TO DO. Copy out the material word for word, starting with the line that contains "Given: Open Reading bar charts lesson item" and continuing through the last line, both ends included.

★ ★ ★ ★ ★

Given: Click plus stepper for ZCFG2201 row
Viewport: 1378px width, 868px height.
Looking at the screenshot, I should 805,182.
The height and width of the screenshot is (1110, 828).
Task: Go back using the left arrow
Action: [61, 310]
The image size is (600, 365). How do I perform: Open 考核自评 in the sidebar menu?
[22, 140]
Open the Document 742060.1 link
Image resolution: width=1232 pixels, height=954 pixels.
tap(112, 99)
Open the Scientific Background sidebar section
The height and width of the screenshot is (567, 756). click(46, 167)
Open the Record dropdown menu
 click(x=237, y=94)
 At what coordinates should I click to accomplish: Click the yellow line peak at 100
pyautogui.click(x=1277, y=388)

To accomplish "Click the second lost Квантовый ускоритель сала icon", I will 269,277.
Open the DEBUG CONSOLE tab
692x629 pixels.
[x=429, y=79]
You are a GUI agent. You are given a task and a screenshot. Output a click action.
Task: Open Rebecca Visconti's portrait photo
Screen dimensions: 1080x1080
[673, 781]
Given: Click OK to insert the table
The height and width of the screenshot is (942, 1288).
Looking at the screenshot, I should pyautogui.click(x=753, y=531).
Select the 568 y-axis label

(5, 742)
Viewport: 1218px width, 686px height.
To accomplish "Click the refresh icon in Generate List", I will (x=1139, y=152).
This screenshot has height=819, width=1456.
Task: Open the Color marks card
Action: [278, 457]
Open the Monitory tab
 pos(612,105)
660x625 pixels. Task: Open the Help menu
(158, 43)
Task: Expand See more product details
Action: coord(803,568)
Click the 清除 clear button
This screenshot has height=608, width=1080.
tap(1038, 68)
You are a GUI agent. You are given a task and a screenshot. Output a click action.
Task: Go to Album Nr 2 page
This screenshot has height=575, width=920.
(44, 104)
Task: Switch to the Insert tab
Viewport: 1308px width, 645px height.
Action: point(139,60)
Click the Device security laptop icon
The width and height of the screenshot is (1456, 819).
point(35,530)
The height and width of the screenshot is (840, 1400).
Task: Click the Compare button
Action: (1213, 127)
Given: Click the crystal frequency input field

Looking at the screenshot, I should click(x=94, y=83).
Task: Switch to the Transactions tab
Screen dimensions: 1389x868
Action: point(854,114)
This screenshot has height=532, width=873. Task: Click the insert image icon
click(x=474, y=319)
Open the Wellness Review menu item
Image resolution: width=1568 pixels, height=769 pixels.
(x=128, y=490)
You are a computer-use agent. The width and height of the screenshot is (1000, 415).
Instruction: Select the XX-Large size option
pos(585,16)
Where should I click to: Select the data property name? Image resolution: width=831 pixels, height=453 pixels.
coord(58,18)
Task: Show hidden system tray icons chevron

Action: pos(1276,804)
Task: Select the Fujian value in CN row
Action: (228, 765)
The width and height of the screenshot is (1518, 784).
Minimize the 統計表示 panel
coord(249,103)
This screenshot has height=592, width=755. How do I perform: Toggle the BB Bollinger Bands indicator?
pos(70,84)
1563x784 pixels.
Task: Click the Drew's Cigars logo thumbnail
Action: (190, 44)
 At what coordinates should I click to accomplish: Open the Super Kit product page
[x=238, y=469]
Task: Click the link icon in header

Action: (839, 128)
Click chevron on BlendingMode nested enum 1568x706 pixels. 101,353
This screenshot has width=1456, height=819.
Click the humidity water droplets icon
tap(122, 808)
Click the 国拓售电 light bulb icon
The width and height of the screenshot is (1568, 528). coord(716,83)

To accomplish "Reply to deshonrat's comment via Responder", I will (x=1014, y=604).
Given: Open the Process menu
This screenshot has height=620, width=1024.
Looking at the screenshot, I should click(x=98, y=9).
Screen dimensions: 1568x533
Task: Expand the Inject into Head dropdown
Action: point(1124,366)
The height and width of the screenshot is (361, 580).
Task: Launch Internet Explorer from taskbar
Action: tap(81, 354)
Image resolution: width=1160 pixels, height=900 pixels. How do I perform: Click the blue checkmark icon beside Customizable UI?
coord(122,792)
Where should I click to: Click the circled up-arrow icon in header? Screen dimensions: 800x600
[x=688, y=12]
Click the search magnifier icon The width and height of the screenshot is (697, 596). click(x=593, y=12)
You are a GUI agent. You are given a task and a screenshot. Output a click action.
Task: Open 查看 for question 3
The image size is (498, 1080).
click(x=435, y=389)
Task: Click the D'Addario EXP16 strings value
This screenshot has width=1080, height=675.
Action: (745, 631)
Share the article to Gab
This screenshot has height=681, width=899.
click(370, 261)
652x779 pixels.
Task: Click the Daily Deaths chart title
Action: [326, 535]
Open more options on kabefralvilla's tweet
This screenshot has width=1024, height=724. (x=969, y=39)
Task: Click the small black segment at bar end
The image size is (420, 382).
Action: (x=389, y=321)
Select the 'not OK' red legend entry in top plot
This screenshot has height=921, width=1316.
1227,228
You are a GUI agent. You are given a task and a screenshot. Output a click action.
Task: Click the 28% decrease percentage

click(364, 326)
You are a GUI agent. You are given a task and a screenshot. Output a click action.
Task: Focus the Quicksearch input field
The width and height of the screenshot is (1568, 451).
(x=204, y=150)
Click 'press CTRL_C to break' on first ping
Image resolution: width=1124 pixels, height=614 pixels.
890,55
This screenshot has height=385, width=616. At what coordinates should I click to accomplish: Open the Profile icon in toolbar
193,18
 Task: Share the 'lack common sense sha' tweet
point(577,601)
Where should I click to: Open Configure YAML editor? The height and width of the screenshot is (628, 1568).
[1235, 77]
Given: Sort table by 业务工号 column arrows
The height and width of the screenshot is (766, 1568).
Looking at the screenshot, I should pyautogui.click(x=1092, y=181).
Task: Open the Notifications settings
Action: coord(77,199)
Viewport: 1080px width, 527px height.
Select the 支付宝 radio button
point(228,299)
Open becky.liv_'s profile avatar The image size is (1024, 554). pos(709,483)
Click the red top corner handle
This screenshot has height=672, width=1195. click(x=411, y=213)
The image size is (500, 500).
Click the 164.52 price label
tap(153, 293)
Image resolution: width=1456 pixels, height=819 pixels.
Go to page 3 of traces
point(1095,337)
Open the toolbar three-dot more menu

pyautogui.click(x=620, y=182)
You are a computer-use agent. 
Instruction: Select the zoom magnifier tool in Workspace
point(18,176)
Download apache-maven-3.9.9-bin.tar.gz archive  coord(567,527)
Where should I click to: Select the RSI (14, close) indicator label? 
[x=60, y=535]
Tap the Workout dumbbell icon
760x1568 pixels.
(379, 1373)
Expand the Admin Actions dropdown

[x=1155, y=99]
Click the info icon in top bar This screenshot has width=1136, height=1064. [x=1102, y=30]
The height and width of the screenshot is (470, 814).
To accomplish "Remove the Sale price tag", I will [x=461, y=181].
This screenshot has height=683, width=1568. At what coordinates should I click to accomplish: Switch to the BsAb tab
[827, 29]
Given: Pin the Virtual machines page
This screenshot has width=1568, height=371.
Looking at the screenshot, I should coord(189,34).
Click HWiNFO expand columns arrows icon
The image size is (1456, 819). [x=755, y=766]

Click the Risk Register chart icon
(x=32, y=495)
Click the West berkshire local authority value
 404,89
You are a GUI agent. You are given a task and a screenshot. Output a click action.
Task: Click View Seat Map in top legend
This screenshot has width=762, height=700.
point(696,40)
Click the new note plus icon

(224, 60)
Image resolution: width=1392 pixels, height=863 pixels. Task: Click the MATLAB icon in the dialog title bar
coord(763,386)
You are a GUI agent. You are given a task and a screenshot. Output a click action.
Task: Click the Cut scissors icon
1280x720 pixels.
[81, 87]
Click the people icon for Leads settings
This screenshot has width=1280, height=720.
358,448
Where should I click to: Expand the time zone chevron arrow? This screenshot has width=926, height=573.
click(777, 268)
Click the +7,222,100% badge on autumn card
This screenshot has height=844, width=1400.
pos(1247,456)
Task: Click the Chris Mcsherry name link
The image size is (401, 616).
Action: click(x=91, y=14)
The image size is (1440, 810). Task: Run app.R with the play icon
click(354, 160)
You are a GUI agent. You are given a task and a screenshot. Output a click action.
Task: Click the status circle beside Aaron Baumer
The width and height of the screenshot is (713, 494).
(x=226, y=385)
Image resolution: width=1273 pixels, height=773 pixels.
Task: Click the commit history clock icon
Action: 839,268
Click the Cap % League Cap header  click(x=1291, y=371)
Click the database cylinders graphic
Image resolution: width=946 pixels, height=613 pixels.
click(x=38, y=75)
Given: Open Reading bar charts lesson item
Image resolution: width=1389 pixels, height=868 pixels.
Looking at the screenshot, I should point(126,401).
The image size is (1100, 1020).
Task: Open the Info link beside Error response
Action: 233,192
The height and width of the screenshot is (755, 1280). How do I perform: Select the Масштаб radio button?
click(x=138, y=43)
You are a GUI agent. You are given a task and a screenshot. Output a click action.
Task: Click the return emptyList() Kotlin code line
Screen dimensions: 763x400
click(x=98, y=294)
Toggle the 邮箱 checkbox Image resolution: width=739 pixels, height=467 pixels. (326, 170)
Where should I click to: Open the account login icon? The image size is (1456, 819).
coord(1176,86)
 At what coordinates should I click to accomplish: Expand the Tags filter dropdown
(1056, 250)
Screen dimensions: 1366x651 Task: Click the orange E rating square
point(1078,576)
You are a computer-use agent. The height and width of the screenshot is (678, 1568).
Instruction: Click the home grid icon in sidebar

★ ★ ★ ★ ★

RESULT FOR THIS TASK.
Given: Open Reading bar charts lesson item
Image resolution: width=1389 pixels, height=868 pixels.
Looking at the screenshot, I should point(126,401).
The image size is (1100, 1020).
Task: Open the Info link beside Error response
Action: 233,192
The height and width of the screenshot is (755, 1280). How do I perform: Select the Масштаб radio button?
click(x=138, y=43)
You are a GUI agent. You are given a task and a screenshot. Output a click action.
Task: Click the return emptyList() Kotlin code line
Screen dimensions: 763x400
click(x=98, y=294)
Toggle the 邮箱 checkbox Image resolution: width=739 pixels, height=467 pixels. (326, 170)
Where should I click to: Open the account login icon? The image size is (1456, 819).
coord(1176,86)
 At what coordinates should I click to accomplish: Expand the Tags filter dropdown
(1056, 250)
Screen dimensions: 1366x651 Task: Click the orange E rating square
point(1078,576)
You are a computer-use agent. The height and width of the screenshot is (678, 1568).
Instruction: Click the home grid icon in sidebar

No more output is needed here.